本文抜粋 -
****************************************

2024年5月のヤンゴン情報

2024.5.15 未分類

お得意様 各位


  《 2021年2月に勃発した軍事クーデター以降、ミャンマー情勢をお気にかけられておられる方々より現況のお問合せを頂いております。ヤンゴン在住の契約社員(本社に6年間勤務・元社員)のレポートを編集致しまして、2ヵ月毎に『ミャンマー(ヤンゴン)情報』をお届けしています。5月分をお届け申し上げます。ご高覧賜りますれば、幸甚に存じます。》


『ミヤンマー(ヤンゴン)情報・5月』

 【ミャンマーの現況】

  2023年10月27日にミャンマー国軍と少数民族武装勢力との戦闘が本格化してから、既に半年過ぎました。
 戦闘地域はタイ国境に近いカイン州です。国軍と民主派武装勢力が銃撃戦を繰り返しています。劣勢になった
 国軍は2月頃から絶え間なく空爆をしているとタイ国境に近いミャワディ市の住民からの情報です。

****************************************

エントリ抜粋 -
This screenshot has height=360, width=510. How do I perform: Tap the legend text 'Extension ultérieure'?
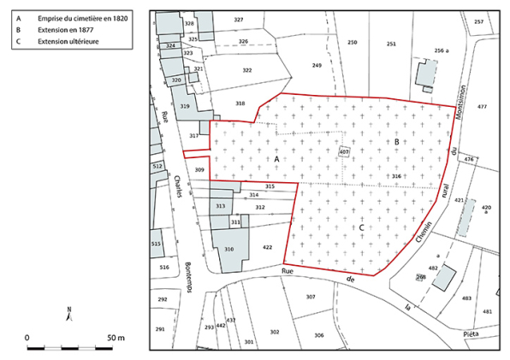(68, 40)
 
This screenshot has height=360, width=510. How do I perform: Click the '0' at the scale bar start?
(27, 338)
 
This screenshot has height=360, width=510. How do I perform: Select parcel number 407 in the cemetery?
(344, 152)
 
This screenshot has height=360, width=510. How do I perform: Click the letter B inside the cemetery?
(396, 142)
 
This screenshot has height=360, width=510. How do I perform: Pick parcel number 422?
(267, 247)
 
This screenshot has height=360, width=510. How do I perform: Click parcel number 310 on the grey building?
(228, 249)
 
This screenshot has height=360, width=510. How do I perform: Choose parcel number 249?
(317, 66)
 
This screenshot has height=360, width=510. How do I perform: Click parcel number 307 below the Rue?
(311, 297)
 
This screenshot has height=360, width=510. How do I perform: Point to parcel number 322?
(247, 70)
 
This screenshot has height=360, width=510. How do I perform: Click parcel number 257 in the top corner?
(478, 22)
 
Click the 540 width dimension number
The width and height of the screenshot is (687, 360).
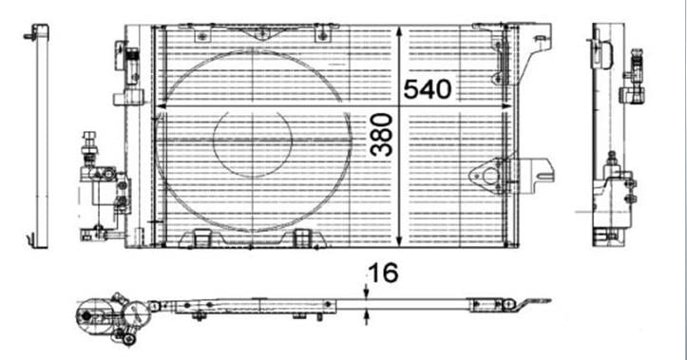click(428, 89)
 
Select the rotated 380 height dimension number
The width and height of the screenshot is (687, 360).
click(381, 135)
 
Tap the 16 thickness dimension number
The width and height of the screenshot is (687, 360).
click(384, 273)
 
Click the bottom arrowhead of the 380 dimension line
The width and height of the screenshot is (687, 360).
click(399, 240)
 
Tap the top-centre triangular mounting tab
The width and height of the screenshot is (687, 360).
click(261, 33)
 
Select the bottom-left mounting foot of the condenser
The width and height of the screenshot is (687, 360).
click(200, 237)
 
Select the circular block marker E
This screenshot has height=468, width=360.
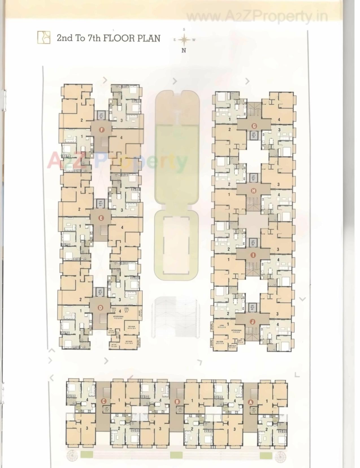click(x=101, y=218)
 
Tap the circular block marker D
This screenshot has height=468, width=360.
click(x=100, y=307)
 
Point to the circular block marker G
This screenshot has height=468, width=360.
click(x=254, y=126)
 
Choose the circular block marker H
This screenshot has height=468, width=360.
click(x=253, y=191)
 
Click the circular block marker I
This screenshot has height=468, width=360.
click(x=253, y=255)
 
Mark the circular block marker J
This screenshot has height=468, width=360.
click(x=252, y=321)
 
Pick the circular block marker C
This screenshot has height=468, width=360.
click(x=104, y=401)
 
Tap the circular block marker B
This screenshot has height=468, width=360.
click(x=177, y=401)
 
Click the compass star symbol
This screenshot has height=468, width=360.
click(x=184, y=40)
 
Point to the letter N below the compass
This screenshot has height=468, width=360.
click(x=184, y=50)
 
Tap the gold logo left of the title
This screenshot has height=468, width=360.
click(x=44, y=37)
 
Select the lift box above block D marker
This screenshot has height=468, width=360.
click(x=100, y=292)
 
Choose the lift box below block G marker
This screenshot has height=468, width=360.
click(x=253, y=135)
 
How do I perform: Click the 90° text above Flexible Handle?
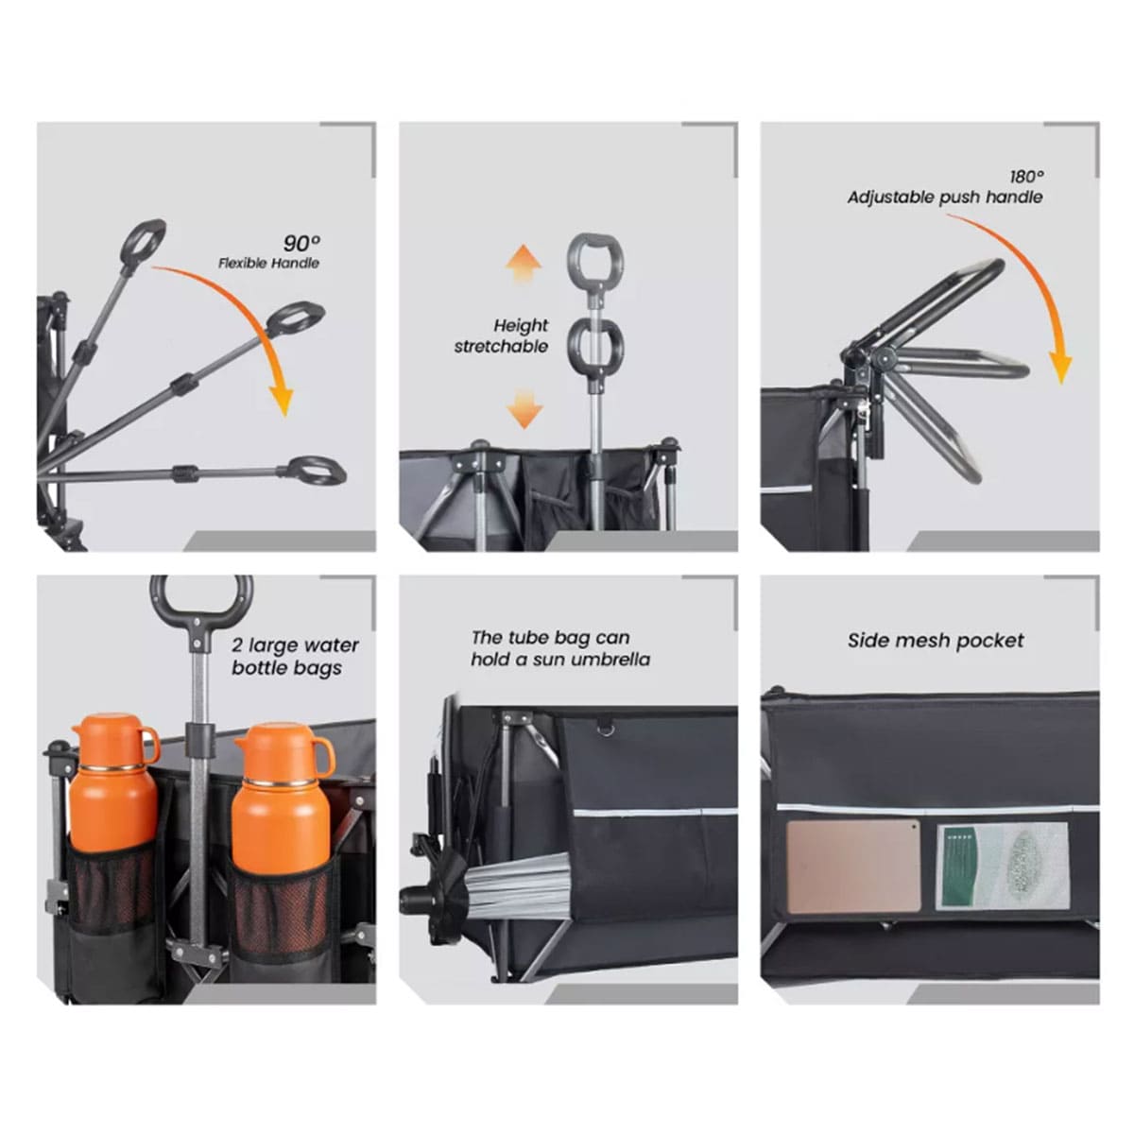[x=301, y=243]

****************************************

目的 A - ヤンゴン情報のうち、「2024.5.15 未分類」で始まり「てから、既に半年過ぎました。」で終わる部分を、一字一句違えずに書き写してください。
目的 B - ヤンゴン情報の続きを、末尾の文の後から書き進めてください。
エントリはヤンゴン情報とは別個の資料です。

最終結果 A -
2024.5.15 未分類

お得意様 各位


  《 2021年2月に勃発した軍事クーデター以降、ミャンマー情勢をお気にかけられておられる方々より現況のお問合せを頂いております。ヤンゴン在住の契約社員(本社に6年間勤務・元社員)のレポートを編集致しまして、2ヵ月毎に『ミャンマー(ヤンゴン)情報』をお届けしています。5月分をお届け申し上げます。ご高覧賜りますれば、幸甚に存じます。》


『ミヤンマー(ヤンゴン)情報・5月』

 【ミャンマーの現況】

  2023年10月27日にミャンマー国軍と少数民族武装勢力との戦闘が本格化してから、既に半年過ぎました。

最終結果 B -
  ミャワディはタイとの国境貿易の主要なミャンマーの貿易拠点です。民主派武装勢力がミャワディを支配すれば
 国軍に経済的な大きな打撃になると共に、民主派武装勢力にタイ側から武器が入りやすくなり、戦略的にも国軍
 は、ミャワディを死守しなくてはならず、ヘリによる空爆を繰り返しているのです。この空爆によりタイの
 メソト市に避難したミャンマー市民は7,000人に上がっています。
     又、西部のバングラデッシュの国境に近いチン州やサガイン地方域で激戦が続いています。ミャンマー人の
 徴兵のみでなく、以前から迫害を繰り返しているイスラム系住民ロヒンギャを強制的に連行し戦闘に参加させ
 ています。

※地図をクリックすると拡大し鮮明になります。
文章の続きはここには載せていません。